*** Opening of DATASET EXCERPTS ***

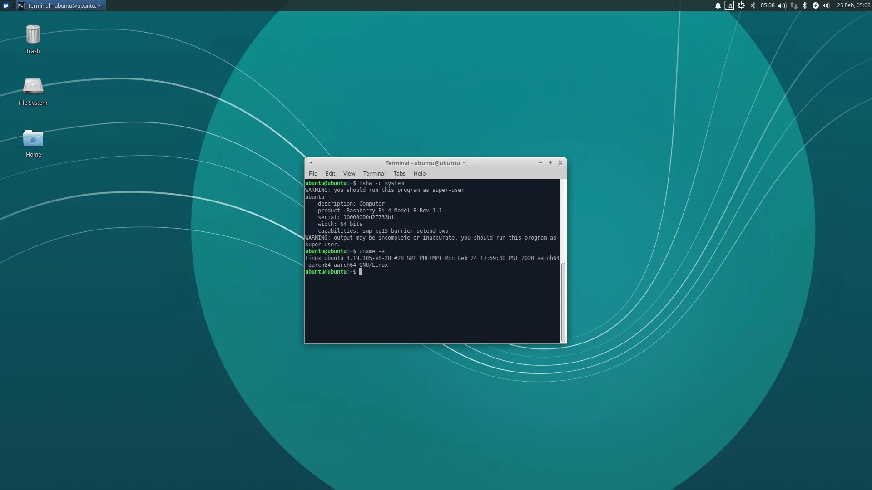Open the File menu in Terminal

coord(313,174)
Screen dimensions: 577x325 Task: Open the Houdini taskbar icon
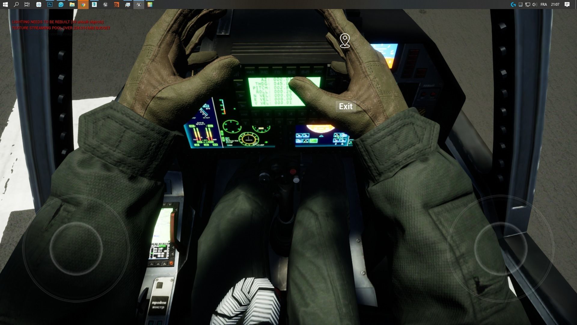click(117, 5)
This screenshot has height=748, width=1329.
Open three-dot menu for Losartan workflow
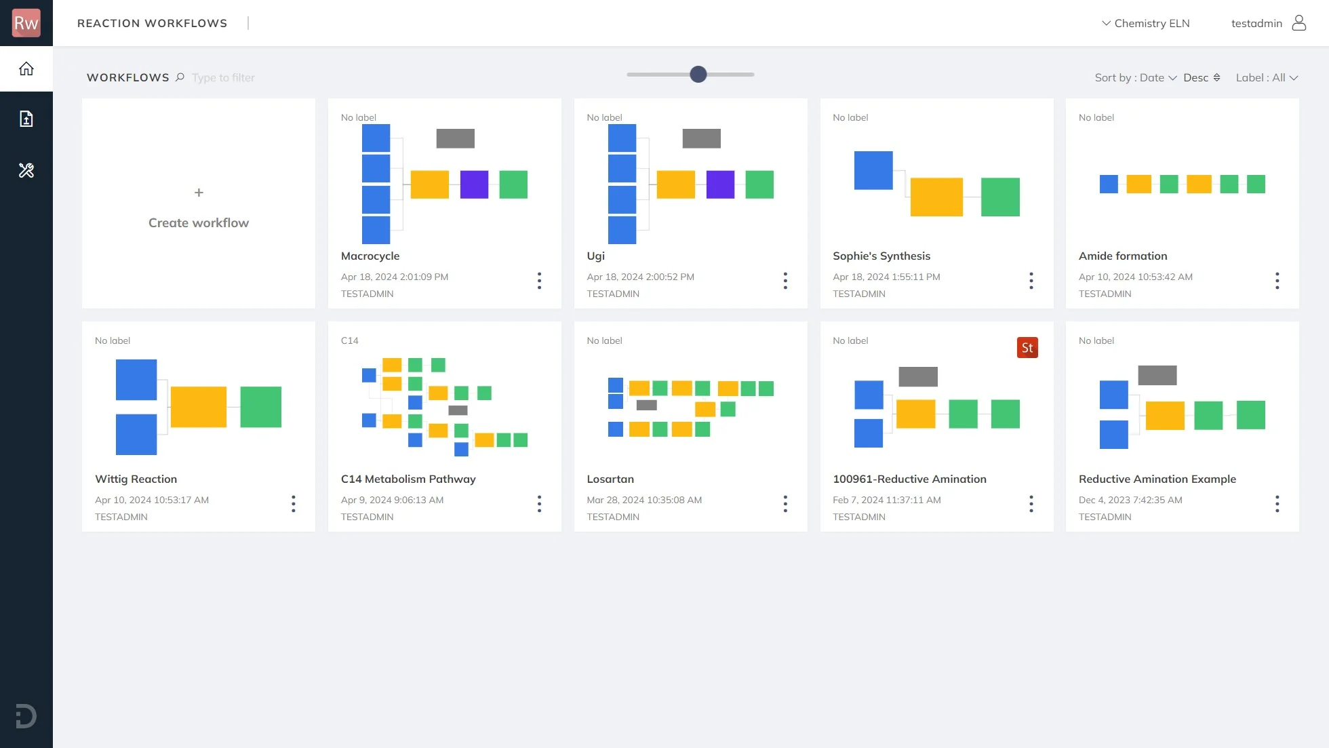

*** Close of DATASET EXCERPTS ***

• WHAT IS NEEDED
From the line containing "This screenshot has height=748, width=1329." to the end of the data above, give those lines again verbatim, with both endpoints included and no images.

• TASK ANSWER
This screenshot has height=748, width=1329.
Open three-dot menu for Losartan workflow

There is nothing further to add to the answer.